• _WORK INSTRUCTIONS_: Every line below from the one containing "This screenshot has height=738, width=1280." through the one containing "You are a computer-use agent. The height" must be transcribed exactly. Omit all lines outside that stretch.

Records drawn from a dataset

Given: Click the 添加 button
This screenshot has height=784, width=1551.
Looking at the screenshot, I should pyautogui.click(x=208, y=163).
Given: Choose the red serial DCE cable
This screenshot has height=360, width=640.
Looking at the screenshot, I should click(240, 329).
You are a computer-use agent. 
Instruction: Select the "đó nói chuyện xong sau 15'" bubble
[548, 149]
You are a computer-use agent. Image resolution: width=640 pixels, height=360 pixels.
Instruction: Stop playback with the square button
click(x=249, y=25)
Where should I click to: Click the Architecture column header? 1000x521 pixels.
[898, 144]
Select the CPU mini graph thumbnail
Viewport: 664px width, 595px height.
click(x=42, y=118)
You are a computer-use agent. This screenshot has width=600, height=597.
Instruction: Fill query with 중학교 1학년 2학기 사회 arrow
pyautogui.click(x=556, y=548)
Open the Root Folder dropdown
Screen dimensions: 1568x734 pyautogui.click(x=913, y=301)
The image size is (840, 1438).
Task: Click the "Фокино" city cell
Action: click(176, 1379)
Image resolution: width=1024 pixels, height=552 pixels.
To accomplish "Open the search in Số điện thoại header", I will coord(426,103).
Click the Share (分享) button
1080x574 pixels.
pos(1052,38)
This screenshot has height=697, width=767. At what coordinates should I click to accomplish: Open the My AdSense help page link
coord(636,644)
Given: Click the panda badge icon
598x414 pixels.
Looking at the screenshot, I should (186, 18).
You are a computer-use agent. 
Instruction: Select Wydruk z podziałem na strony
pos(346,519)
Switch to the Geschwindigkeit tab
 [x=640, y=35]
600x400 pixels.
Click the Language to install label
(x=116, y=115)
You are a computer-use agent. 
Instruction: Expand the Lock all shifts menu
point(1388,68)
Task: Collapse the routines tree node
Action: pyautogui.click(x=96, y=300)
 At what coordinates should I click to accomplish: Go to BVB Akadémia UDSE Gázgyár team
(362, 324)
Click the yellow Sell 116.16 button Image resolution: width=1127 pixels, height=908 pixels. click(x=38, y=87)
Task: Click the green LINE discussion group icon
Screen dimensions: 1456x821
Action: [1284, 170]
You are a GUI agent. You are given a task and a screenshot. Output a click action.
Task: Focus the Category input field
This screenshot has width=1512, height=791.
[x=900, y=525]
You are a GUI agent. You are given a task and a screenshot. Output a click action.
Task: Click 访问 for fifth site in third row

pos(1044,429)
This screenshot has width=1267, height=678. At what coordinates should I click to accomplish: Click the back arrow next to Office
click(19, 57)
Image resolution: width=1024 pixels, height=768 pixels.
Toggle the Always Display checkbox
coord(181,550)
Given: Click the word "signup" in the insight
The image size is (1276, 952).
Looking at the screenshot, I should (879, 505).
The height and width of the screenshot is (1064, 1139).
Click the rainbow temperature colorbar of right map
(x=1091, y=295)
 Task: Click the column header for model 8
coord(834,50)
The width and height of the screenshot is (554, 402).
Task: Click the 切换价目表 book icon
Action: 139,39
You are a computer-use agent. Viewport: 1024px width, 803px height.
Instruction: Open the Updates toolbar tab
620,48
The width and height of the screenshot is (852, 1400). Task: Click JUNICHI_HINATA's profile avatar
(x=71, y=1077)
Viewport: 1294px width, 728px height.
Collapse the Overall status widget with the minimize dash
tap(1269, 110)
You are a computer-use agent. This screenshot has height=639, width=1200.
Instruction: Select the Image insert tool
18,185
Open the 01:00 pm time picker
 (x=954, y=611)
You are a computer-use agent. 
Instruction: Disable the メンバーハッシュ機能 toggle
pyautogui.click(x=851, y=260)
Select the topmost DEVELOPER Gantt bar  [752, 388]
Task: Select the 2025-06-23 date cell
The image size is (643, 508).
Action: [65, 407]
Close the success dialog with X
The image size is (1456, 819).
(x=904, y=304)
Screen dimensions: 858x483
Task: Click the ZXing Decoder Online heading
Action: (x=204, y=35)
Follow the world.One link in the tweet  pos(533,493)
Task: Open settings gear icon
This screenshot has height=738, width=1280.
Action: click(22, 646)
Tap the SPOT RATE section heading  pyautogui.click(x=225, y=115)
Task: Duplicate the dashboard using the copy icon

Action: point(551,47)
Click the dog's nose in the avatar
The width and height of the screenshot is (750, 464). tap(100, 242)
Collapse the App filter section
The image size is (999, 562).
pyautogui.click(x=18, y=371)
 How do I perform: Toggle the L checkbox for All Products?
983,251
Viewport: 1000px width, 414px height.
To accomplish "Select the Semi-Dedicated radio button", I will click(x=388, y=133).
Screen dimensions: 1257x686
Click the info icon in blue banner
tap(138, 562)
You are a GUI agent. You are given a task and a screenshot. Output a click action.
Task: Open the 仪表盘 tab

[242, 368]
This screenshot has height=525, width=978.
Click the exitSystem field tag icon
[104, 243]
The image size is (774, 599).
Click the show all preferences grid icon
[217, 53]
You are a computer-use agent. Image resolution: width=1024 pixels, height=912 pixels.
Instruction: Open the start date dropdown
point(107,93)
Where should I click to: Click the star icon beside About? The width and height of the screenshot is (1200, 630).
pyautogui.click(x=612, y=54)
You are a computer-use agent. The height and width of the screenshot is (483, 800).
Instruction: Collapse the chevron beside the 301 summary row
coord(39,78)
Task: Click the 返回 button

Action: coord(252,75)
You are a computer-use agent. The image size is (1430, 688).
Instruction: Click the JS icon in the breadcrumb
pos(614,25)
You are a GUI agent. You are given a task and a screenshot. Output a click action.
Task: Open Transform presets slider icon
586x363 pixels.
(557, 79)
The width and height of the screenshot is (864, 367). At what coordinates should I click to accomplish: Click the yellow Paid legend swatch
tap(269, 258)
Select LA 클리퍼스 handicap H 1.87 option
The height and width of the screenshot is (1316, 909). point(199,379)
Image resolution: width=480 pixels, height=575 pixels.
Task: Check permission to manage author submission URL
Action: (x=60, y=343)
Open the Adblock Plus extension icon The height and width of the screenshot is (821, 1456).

• _REPLY TO THE TASK_:
This screenshot has height=738, width=1280.
Action: click(22, 646)
Tap the SPOT RATE section heading  pyautogui.click(x=225, y=115)
Task: Duplicate the dashboard using the copy icon

Action: point(551,47)
Click the dog's nose in the avatar
The width and height of the screenshot is (750, 464). tap(100, 242)
Collapse the App filter section
The image size is (999, 562).
pyautogui.click(x=18, y=371)
 How do I perform: Toggle the L checkbox for All Products?
983,251
Viewport: 1000px width, 414px height.
To accomplish "Select the Semi-Dedicated radio button", I will click(x=388, y=133).
Screen dimensions: 1257x686
Click the info icon in blue banner
tap(138, 562)
You are a GUI agent. You are given a task and a screenshot. Output a click action.
Task: Open the 仪表盘 tab

[242, 368]
This screenshot has height=525, width=978.
Click the exitSystem field tag icon
[104, 243]
The image size is (774, 599).
Click the show all preferences grid icon
[217, 53]
You are a computer-use agent. Image resolution: width=1024 pixels, height=912 pixels.
Instruction: Open the start date dropdown
point(107,93)
Where should I click to: Click the star icon beside About? The width and height of the screenshot is (1200, 630).
pyautogui.click(x=612, y=54)
You are a computer-use agent. The height and width of the screenshot is (483, 800).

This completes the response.